Après seulement quarante minutes, Ayewa entame le seul titre que je reconnaitrais du set : After Images. Là les échantillons s’entremêleront à une instrumentation industrielle hardcore dominée par une voix aussi malsaine que trippante. Ce serait le dernier morceau d’un set sûrement un peu trop court, mais tout bonnement abrasif.

Le mélange de styles hallucinant de Jerusalem in my Heart

L’ouverture de la soirée brillamment assurée par le Libanais résident à Montréal, Jerusalem in my Heart, restera également dans les esprits.

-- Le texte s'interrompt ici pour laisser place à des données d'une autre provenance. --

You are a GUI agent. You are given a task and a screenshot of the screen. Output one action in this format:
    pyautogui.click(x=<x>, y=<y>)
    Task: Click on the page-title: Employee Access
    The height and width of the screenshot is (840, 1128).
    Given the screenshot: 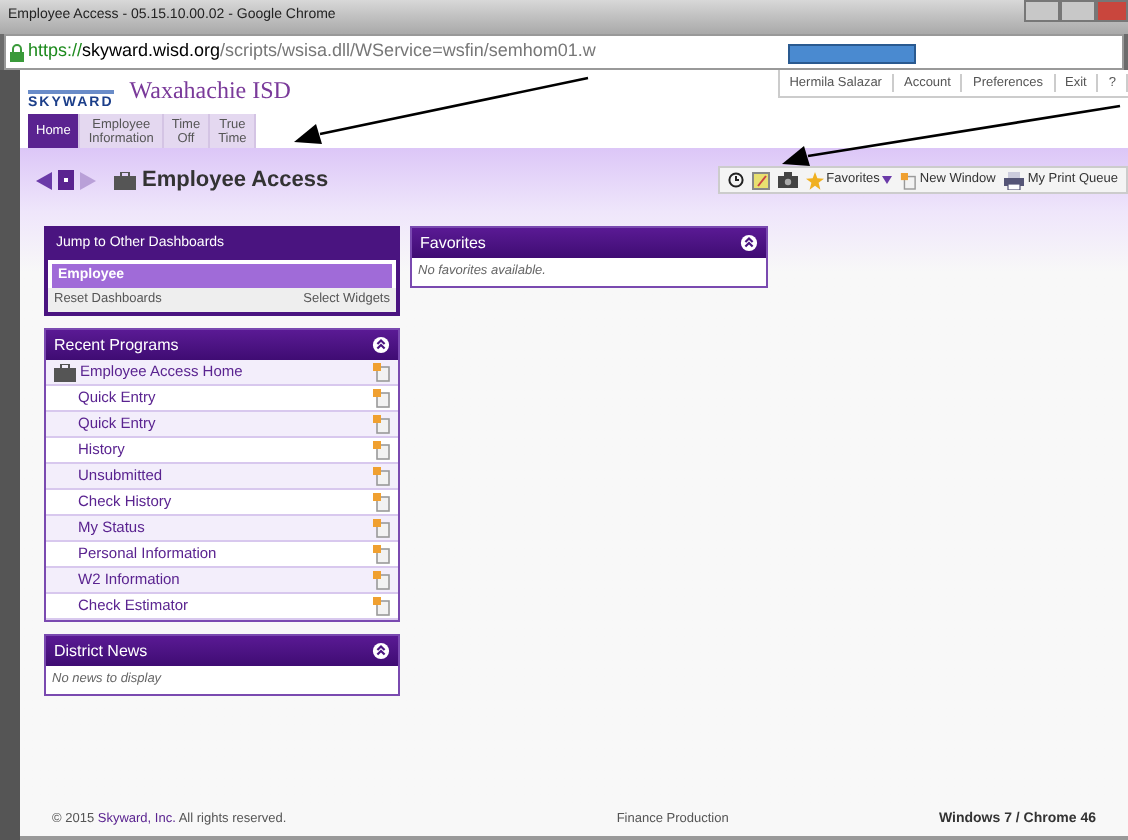 What is the action you would take?
    pyautogui.click(x=236, y=180)
    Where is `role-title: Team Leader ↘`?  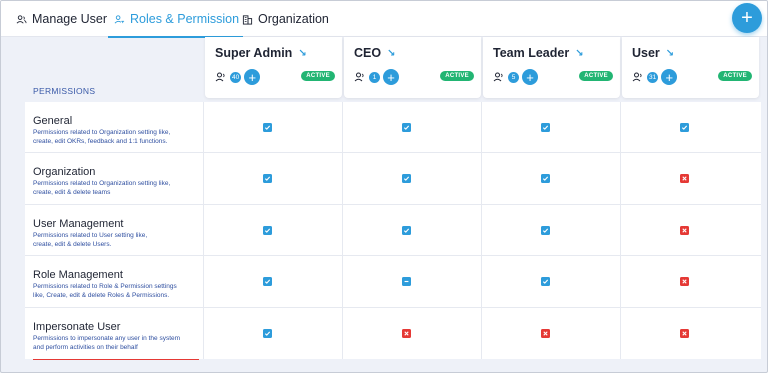
role-title: Team Leader ↘ is located at coordinates (538, 53).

Actif depuis de nombreuses années, le musicien associe la musique contemporaine arabe à l’électronique et donne une dimension visuelle à son projet à l’aide du réalisateur expérimental Charles-André Coderre. Ses concerts se font particulièrement rares et la performance de ce soir impressionnera étant donné la richesse des textures sonores et les expérimentions multiples, tant sur le plan audio que visuel. Lunettes aux verres teintés et veste de costard, Moumneh s’installe discrètement au milieu de ses machines parmi lesquelles on peut apercevoir un synthé modulaire probablement responsable de la folie sonore de sa prestation. Il utilisera également un oud, joignant ainsi d’hypnotisant riffs de musique arabe à des nappes sonores électroniques complètement hallucinées. L’ensemble sera martelé à coups de beats déstructurés sur fond de photos du Moyen-Orient et de visuels intriguant, comme ce montage avec la main de Fatma. L’artiste semble absorbé par le moment présent et cela faisait longtemps que je n’avais pas assisté à une performance aussi transcendante.